Europe : des excédents commerciaux pernicieux

L’Union européenne est riche grâce à son important excédent extérieur mais les 300 à 400 milliards d’euros de ressources tirées de l’extérieur bénéficient comble d’ironie non pas aux Européens mais en grande partie aux Américain. Pendant ce temps, les besoins de financement sont en constante augmentation : 800 milliards d’euros par an pour la transition énergétique et numérique selon le rapport Draghi, auxquels s’ajoutent près de 250 milliards pour porter la défense européenne de 1,9 % à 3 % du PIB.

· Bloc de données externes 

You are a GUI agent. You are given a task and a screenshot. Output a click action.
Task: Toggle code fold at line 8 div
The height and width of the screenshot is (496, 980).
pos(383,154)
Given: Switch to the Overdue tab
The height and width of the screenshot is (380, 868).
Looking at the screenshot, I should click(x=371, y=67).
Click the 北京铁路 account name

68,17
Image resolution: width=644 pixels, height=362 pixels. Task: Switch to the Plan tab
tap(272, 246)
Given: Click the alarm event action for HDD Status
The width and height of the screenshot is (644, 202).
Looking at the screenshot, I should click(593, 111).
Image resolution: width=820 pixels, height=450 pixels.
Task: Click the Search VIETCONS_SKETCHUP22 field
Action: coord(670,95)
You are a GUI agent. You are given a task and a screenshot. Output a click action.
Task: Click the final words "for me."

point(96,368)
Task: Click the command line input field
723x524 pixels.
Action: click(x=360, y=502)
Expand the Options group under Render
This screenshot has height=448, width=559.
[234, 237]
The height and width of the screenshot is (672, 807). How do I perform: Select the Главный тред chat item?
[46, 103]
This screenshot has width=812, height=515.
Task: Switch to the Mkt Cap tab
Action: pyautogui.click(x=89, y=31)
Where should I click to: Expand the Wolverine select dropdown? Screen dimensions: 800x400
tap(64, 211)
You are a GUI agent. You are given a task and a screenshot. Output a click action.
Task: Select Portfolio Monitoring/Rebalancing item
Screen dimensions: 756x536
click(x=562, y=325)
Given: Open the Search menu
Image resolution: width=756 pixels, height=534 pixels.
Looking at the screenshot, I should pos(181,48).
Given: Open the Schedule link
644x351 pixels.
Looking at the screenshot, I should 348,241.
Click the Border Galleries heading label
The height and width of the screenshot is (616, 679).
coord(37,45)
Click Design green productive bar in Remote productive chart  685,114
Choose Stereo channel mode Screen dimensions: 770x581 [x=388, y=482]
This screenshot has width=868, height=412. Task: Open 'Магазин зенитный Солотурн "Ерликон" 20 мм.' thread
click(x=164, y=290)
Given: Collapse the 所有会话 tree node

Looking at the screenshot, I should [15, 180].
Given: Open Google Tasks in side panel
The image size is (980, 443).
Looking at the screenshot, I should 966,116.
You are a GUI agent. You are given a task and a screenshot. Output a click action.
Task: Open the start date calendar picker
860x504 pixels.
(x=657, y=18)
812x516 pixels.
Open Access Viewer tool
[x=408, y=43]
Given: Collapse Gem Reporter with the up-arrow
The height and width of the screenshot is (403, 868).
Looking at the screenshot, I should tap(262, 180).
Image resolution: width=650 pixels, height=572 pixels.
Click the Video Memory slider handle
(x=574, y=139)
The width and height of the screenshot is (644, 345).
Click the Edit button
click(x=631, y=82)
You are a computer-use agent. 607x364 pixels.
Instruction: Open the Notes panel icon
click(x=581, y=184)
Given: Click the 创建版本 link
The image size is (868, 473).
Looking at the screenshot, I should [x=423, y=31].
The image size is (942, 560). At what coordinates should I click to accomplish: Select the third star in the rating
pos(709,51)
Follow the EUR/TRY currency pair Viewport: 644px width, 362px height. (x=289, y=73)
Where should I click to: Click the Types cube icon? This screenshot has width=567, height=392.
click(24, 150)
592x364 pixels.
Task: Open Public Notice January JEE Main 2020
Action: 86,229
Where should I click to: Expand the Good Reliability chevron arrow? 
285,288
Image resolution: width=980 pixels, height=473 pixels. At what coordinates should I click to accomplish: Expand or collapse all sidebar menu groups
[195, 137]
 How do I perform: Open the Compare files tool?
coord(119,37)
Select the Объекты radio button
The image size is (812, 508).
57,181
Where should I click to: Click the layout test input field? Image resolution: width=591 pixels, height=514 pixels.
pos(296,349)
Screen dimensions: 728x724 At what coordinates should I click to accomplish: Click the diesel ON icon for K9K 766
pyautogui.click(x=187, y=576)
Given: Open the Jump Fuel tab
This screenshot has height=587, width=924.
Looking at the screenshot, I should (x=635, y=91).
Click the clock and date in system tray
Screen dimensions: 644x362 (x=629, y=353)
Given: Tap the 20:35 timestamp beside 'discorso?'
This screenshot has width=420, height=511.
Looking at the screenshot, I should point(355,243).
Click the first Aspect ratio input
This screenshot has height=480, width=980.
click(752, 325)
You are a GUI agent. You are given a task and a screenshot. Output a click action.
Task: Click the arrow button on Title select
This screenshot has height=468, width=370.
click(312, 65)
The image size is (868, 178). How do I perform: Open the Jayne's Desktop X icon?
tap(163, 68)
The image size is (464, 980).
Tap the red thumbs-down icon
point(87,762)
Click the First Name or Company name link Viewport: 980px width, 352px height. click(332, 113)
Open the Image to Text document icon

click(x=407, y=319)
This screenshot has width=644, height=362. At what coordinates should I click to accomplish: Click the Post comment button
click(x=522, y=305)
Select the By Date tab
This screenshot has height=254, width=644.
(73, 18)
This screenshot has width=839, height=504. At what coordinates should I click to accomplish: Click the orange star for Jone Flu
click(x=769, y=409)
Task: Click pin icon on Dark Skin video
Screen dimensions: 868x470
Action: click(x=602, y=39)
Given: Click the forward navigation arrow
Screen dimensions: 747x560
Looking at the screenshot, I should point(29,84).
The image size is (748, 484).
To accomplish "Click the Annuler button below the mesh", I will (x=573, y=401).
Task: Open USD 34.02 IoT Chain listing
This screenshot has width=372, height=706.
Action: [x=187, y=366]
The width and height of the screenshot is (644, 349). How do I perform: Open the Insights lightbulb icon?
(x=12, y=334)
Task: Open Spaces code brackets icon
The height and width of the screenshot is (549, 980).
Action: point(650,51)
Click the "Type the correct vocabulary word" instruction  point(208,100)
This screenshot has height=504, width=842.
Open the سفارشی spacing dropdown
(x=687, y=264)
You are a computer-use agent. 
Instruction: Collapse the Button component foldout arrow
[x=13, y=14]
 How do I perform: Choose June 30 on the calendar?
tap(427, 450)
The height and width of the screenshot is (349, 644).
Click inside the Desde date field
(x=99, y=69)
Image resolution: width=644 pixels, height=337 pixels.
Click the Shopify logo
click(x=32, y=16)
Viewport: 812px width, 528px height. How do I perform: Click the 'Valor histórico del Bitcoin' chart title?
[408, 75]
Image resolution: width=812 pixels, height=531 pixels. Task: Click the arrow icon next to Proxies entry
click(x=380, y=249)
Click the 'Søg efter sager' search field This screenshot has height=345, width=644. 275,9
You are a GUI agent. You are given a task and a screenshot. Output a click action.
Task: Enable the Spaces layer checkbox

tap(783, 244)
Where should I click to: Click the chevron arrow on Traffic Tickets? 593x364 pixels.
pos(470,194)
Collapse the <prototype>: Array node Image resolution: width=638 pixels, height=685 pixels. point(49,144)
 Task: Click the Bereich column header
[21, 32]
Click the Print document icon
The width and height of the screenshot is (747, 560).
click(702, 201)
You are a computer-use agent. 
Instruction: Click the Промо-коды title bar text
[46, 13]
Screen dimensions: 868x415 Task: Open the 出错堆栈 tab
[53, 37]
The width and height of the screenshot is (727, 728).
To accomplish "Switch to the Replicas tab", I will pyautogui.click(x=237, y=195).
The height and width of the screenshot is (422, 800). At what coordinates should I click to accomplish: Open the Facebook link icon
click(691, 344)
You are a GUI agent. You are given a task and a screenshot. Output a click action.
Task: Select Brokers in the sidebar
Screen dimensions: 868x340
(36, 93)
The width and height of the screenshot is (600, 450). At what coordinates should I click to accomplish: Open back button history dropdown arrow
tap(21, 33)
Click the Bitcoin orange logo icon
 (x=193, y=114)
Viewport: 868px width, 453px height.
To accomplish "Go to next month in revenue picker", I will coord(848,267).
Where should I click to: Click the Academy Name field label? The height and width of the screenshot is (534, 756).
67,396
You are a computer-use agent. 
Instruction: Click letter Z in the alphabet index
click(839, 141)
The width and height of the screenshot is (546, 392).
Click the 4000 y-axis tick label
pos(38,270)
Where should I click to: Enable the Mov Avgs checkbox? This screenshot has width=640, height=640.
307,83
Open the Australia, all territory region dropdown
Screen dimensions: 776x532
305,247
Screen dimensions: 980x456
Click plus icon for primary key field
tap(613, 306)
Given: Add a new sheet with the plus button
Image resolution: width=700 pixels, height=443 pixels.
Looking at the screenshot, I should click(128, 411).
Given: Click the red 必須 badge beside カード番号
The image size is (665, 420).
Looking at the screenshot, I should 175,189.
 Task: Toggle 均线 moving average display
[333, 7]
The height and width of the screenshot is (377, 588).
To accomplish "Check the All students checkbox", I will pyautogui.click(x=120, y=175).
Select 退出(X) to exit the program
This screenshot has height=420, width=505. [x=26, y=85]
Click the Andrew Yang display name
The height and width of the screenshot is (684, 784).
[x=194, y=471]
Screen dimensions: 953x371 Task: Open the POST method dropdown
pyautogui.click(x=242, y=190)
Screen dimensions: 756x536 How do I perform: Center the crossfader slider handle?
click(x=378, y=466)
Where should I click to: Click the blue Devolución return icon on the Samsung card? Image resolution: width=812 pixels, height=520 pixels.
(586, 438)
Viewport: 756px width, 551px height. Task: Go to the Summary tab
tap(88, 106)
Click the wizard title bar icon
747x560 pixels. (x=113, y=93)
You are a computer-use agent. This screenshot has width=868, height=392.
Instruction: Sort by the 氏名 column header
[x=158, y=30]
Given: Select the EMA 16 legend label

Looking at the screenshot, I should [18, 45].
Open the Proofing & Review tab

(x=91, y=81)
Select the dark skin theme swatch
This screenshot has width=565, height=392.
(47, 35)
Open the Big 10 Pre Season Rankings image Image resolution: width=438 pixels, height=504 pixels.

L’excédent courant, une force miroir des faiblesses européennes

L’Union européenne affiche un excédent extérieur quasi permanent depuis la crise financière de 2008. En 2024, cet excédent a dépassé 300 milliards d’euros, soit plus de 2 % du PIB. De leur côté, les États-Unis enregistrent un déficit courant proche de 3 % du PIB. L’Europe n’investit pas mais épargne au profit des autres. Les Etats-Unis, de leur côté, jouent à la cigale en consommant olus qu’elle ne produit, mais attire les capitaux mondiaux grâce à la puissance de ses marchés financiers et de son secteur technologique. L’Europe risque l’attrition quand les Etats-Unis transforment les capitaux en innovation et en croissance. Les Etats européens immobilisent son épargne dans des actifs étrangers, au prix d’une croissance moindre. Ils deviennent des rentiers mais au fur et à mesure, l’excédent commercial risque de disparaître par manque de compétitivité. Le retour du protectionnisme menace ce modèle. sacrifiant sa propre dynamique.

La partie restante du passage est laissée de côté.